Thursday, July 22, 2010

Firefox fixes CSS-based cross-origin theft issue

Firefox just released version 3.6.7 of their excellent browser, and it fixes this:

http://www.mozilla.org/security/announce/2010/mfsa2010-46.html

This leaves 4 of the 5 major browsers with fixes (more on this in an upcoming post), which is my threshold for documenting a little tweak to exploitability. It is partially inspired by Gareth Heyes' attack on E4X using character set overrides. For interesting background reading, see:

http://www.thespanner.co.uk/2009/02/24/inline-utf-7-e4x-javascript-hijacking/

Turns out, the same character set override applies to loading cross-origin CSS via the <link> tag. This means that you can use UTF7 in Firefox to get around one of the key restrictions in the original attack. Specifically, you can force the CSS to be interpreted as UTF7, which makes injecting either type of quote (single or double) trivial to do without it getting escaped. Of course, the larger newline-related restriction remains in sane browsers.

Also, it's worth documenting how the character set override works. Interestingly, in all the browsers I tested (Chrome, Firefox, Safari) -- any character set specified in a site's HTTP headers has a higher precedence that the attacker's attempted override in the <link> tag.
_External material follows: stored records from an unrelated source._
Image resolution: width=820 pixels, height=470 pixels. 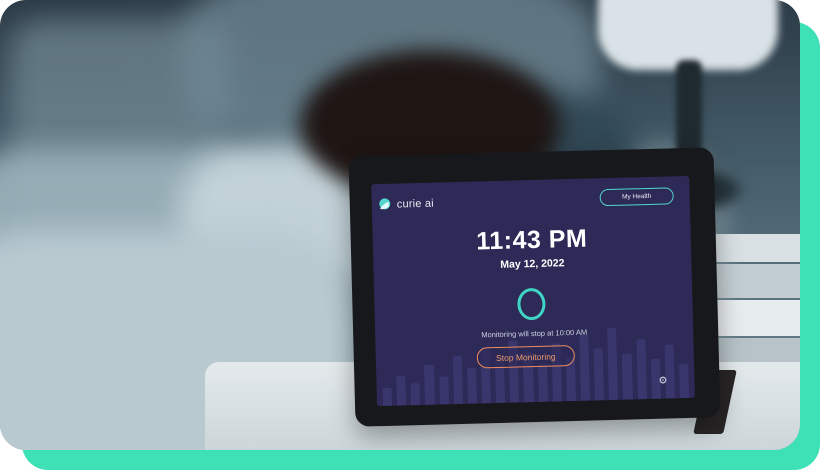 I want to click on brand-logo: curie ai, so click(x=406, y=204).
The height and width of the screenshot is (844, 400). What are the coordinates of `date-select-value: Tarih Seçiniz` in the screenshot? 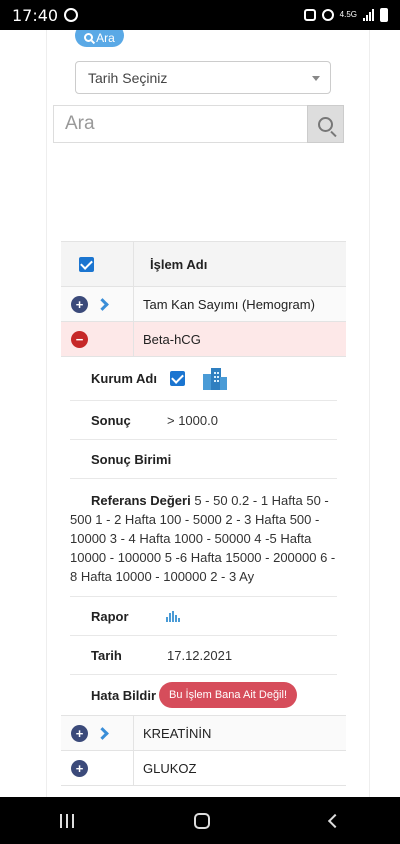 It's located at (128, 78).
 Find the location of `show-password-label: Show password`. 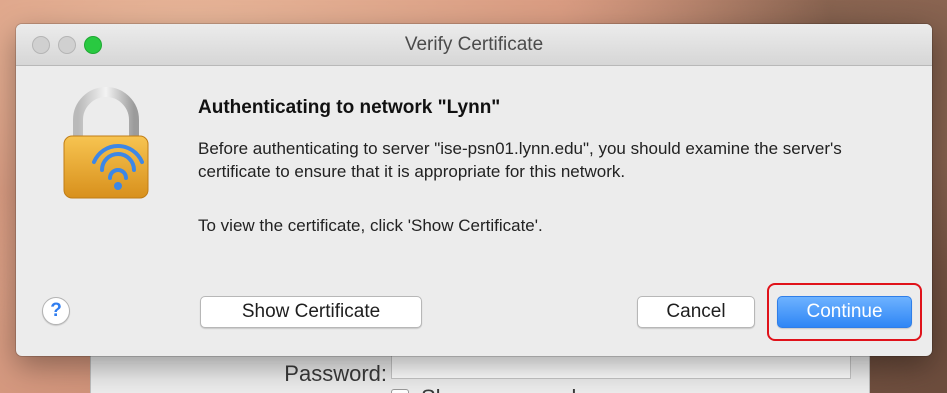

show-password-label: Show password is located at coordinates (498, 389).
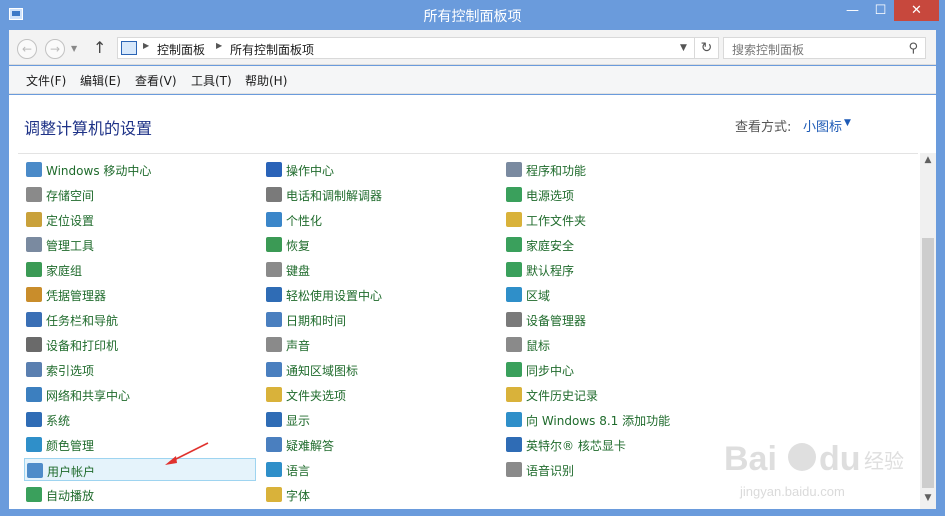 The height and width of the screenshot is (516, 945). Describe the element at coordinates (100, 80) in the screenshot. I see `menu-edit: 编辑(E)` at that location.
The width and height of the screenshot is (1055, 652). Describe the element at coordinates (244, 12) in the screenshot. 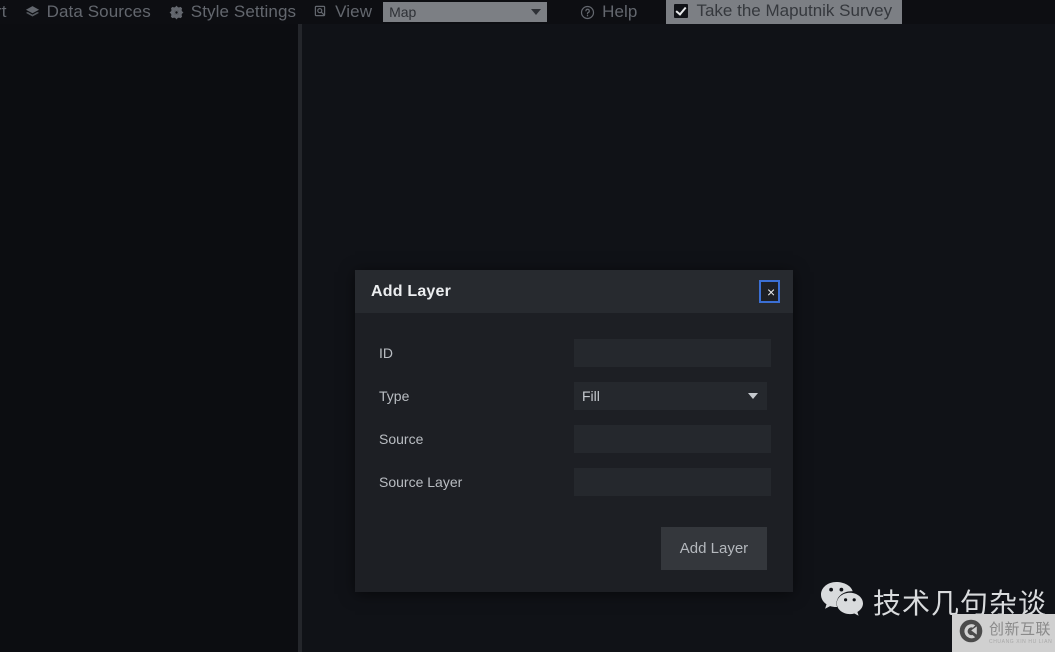

I see `toolbar-item-style-settings-label: Style Settings` at that location.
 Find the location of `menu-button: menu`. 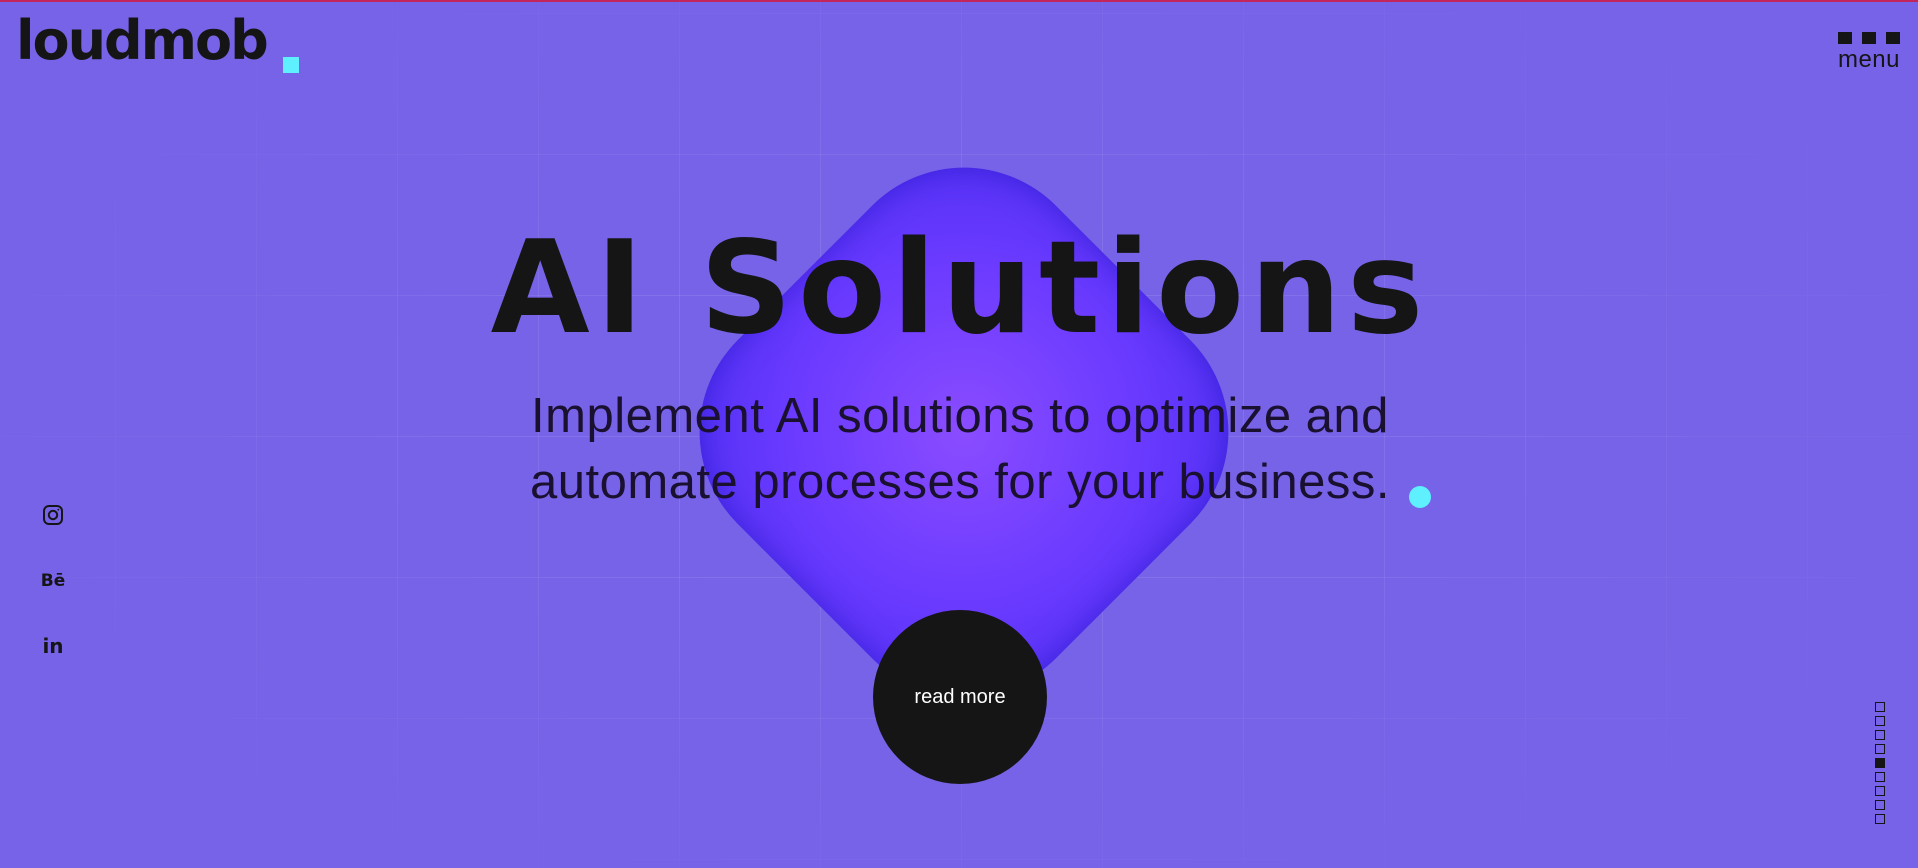

menu-button: menu is located at coordinates (1869, 52).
Useful. You should always specify character sets where possible. It has also defended against other previously unknown attacks in the past.

One final note is that not all browsers support UTF7. Chrome for example does not. I'm sure no-one would shed tears if UTF7 died.

Tuesday, July 20, 2010

Fixing responsible disclosure

Today I had the pleasure to post:

http://googleonlinesecurity.blogspot.com/2010/07/rebooting-responsible-disclosure-focus.html

It is co-signed by some of my awesome fellow engineers who personally believe in what is written.

Recent discussions and debates have shown that "responsible disclosure" is broken. It is badly named and ill-defined. Possibly the worst problem with responsible disclosure is that is permits known critical vulnerabilities to go unfixed for months or even years. As many commentators have pointed out, that is hardly "responsible". We've also seen what happens when we go down that route.

The simple proposed fix is to use reasonable deadlines to encourage things in the right direction. 60 days for critical issues. ("critical" in the genuine unsandboxed & arbitrary code execution sense, not "critical" just because some news article or researcher is overstating things).

Speaking personally about my work on securing the Chromium browser: I'd be mortified if I learned of a SecSeverity-Critical bug and it took me over 60 days to protect my users from it. It's not always possible to move this fast, but for one of the few critical bugs I found, the timeline shows it was not only fixed but also installed across the user base in about 6 days.

Related reading:

More money for critical Chromium security bugs!

We've seen who is $1337 but who is $3133.7 ?

I just launched this:
http://blog.chromium.org/2010/07/celebrating-six-months-of-chromium.html

I've really enjoyed launching and now refreshing this program.